Task goal: From the records below, output exactly the lines running from the line containing "Dakpannen (254, 139)" through the line containing "[Login and manage your account] (1137, 1281)", and no others.

Exercise data:

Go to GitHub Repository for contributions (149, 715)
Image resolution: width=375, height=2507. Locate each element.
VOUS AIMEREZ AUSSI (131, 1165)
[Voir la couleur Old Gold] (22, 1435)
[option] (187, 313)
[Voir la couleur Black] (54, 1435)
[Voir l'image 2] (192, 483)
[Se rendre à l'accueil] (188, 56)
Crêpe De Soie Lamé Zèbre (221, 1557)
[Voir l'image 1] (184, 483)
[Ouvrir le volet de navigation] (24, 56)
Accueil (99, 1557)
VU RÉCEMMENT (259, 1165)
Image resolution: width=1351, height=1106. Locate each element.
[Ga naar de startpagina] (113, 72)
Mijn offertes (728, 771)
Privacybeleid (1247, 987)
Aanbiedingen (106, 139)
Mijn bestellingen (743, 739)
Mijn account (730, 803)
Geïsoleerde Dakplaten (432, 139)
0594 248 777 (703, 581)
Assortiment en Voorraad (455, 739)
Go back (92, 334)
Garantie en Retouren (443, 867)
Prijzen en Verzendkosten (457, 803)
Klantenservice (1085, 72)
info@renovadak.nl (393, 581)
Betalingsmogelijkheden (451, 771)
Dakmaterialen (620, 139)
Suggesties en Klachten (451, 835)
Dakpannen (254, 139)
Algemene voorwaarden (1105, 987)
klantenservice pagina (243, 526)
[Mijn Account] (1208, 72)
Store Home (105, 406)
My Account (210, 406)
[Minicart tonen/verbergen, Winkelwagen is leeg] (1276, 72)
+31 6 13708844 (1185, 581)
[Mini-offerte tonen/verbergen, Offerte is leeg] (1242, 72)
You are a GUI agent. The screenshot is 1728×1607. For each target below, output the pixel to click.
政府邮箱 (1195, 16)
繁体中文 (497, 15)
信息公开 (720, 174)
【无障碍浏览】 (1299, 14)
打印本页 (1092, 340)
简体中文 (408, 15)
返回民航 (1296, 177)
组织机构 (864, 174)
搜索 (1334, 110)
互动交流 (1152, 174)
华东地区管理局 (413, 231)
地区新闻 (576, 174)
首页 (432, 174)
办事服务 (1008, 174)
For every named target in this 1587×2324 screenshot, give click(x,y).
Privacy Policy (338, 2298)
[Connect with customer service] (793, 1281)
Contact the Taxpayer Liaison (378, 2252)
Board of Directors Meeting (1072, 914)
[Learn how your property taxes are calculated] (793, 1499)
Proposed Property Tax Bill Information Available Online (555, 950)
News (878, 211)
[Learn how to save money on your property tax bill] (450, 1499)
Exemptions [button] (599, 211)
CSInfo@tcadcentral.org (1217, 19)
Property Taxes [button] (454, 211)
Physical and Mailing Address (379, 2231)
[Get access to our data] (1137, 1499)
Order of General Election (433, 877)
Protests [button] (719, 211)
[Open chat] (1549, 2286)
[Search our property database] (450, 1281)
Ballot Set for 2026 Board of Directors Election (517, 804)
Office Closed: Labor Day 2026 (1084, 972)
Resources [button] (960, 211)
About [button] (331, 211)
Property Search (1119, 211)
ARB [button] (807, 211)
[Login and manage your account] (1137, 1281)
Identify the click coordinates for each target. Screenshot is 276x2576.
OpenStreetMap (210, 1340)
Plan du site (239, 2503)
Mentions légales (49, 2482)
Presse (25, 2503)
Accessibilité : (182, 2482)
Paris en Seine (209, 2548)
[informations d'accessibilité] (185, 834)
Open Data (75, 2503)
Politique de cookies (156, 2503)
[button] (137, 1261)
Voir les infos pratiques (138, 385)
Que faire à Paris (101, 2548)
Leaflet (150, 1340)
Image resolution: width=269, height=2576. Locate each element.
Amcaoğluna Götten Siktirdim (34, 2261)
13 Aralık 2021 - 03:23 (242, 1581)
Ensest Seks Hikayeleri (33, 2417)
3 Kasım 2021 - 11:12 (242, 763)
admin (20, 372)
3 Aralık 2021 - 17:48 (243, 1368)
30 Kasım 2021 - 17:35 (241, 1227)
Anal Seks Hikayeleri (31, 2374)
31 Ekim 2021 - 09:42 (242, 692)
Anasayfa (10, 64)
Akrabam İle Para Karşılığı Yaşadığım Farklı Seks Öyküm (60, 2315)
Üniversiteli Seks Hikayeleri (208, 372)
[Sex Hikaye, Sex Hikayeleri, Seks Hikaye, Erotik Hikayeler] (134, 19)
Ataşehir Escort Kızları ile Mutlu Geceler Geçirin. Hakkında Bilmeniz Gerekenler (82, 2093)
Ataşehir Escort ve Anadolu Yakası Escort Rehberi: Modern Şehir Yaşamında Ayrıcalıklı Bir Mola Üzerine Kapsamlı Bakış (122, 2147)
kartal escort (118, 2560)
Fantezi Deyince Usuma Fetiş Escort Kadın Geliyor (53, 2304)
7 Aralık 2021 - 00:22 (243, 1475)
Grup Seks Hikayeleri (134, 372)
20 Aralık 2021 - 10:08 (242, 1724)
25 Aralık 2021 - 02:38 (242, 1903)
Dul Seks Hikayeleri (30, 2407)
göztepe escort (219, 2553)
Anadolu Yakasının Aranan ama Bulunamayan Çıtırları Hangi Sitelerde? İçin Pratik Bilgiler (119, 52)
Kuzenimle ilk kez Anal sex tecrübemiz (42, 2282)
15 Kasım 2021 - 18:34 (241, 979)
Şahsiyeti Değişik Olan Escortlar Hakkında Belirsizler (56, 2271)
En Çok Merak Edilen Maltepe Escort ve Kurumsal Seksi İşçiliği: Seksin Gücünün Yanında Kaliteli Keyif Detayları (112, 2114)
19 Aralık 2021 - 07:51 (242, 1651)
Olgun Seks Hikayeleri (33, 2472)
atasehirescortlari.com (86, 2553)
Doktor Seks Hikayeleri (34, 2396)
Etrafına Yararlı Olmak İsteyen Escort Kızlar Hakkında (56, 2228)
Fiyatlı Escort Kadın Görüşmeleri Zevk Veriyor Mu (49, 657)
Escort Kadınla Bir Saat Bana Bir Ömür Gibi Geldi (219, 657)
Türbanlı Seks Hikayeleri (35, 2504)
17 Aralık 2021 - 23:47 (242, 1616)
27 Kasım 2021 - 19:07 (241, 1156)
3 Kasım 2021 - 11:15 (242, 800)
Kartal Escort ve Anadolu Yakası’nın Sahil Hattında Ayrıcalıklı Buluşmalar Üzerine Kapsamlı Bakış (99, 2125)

Result:
Dakpannen (254, 139)
Algemene voorwaarden (1105, 987)
klantenservice pagina (243, 526)
[Mijn Account] (1208, 72)
Store Home (105, 406)
My Account (210, 406)
[Minicart tonen/verbergen, Winkelwagen is leeg] (1276, 72)
+31 6 13708844 (1185, 581)
[Mini-offerte tonen/verbergen, Offerte is leeg] (1242, 72)
You are a GUI agent. The screenshot is 1728×1607. For each target below, output the pixel to click.
政府邮箱 (1195, 16)
繁体中文 (497, 15)
信息公开 (720, 174)
【无障碍浏览】 (1299, 14)
打印本页 (1092, 340)
简体中文 (408, 15)
返回民航 (1296, 177)
组织机构 (864, 174)
搜索 (1334, 110)
互动交流 (1152, 174)
华东地区管理局 (413, 231)
地区新闻 (576, 174)
首页 (432, 174)
办事服务 (1008, 174)
For every named target in this 1587×2324 screenshot, give click(x,y).
Privacy Policy (338, 2298)
[Connect with customer service] (793, 1281)
Contact the Taxpayer Liaison (378, 2252)
Board of Directors Meeting (1072, 914)
[Learn how your property taxes are calculated] (793, 1499)
Proposed Property Tax Bill Information Available Online (555, 950)
News (878, 211)
[Learn how to save money on your property tax bill] (450, 1499)
Exemptions [button] (599, 211)
CSInfo@tcadcentral.org (1217, 19)
Property Taxes [button] (454, 211)
Physical and Mailing Address (379, 2231)
[Get access to our data] (1137, 1499)
Order of General Election (433, 877)
Protests [button] (719, 211)
[Open chat] (1549, 2286)
[Search our property database] (450, 1281)
Ballot Set for 2026 Board of Directors Election (517, 804)
Office Closed: Labor Day 2026 (1084, 972)
Resources [button] (960, 211)
About [button] (331, 211)
Property Search (1119, 211)
ARB [button] (807, 211)
[Login and manage your account] (1137, 1281)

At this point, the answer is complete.